В петербургский городской фольклор Чуковский навсегда вошел легендой о происхождении Бармалеевой улицы. Как известно, среди узких романтических улиц Петроградской стороны есть одна, чудом избежавшая переименования и сохранившая свое странное сказочное название «Бармалеева». Мнения исследователей по поводу происхождения этого необычного городского топонима расходятся. Одни утверждают, что он восходит к широко распространенной в Англии фамилии Бромлей, представители которой жили когда-то в Петербурге. Они-де и превратили английскую фамилию в русскую: Бармалеев. Другие ссылаются на Толковый словарь Владимира Ивановича Даля, где есть слово «бармолить» в значении «невнятно бормотать». Вполне вероятно, утверждают они, производное от него «бармалей» могло стать прозвищем человека.
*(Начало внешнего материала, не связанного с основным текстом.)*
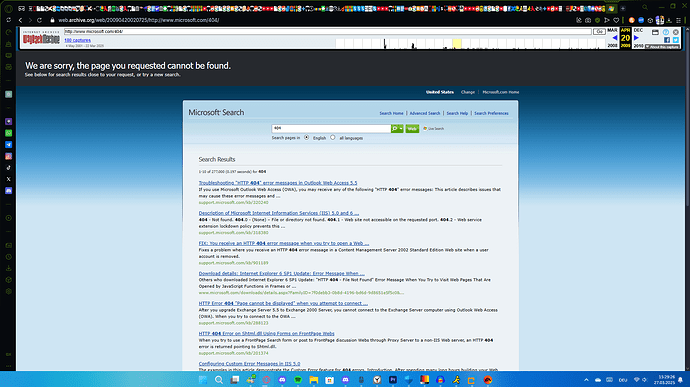690x387 pixels.
Task: Expand About this capture in Wayback toolbar
Action: 662,46
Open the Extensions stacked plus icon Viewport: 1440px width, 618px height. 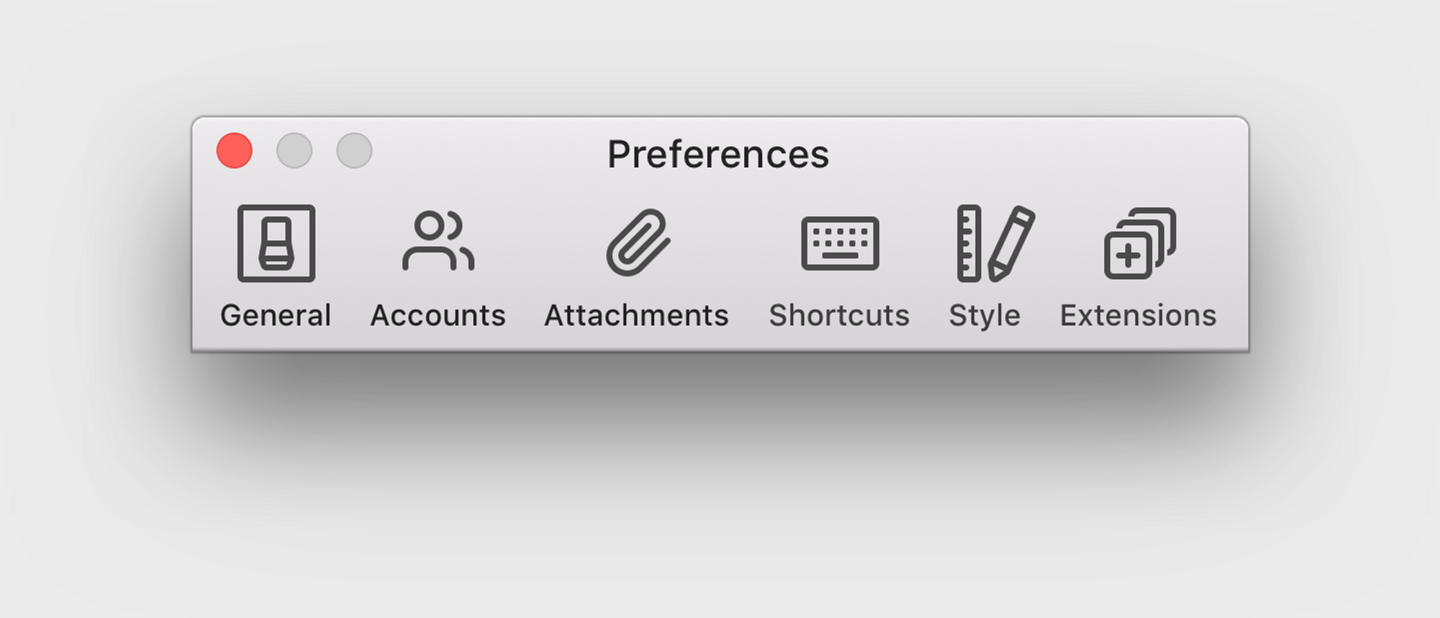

От него будто бы и пошло название улицы.
Однако в городе бытует легенда о том, что Бармалеевой улица названа по имени страшного разбойника-людоеда из сказки Корнея Чуковского. У этой легенды совершенно реальная биография с конкретными именами родителей и почти точной датой рождения. Корней Чуковский рассказывал, что как-то в начале 1920-х годов они с художником Мстиславом Добужинским, бродя по городу, оказались на улочке с этим смешным названием. Посыпались шуточные предположения и фантастические догадки. Вскоре сошлись на том, что улица получила имя африканского разбойника Бармалея. Тут же, на улице, Добужинский нарисовал портрет воображаемого разбойника, а у Чуковского родилась идея написать к рисункам художника стихи. Так появилась знаменитая сказка.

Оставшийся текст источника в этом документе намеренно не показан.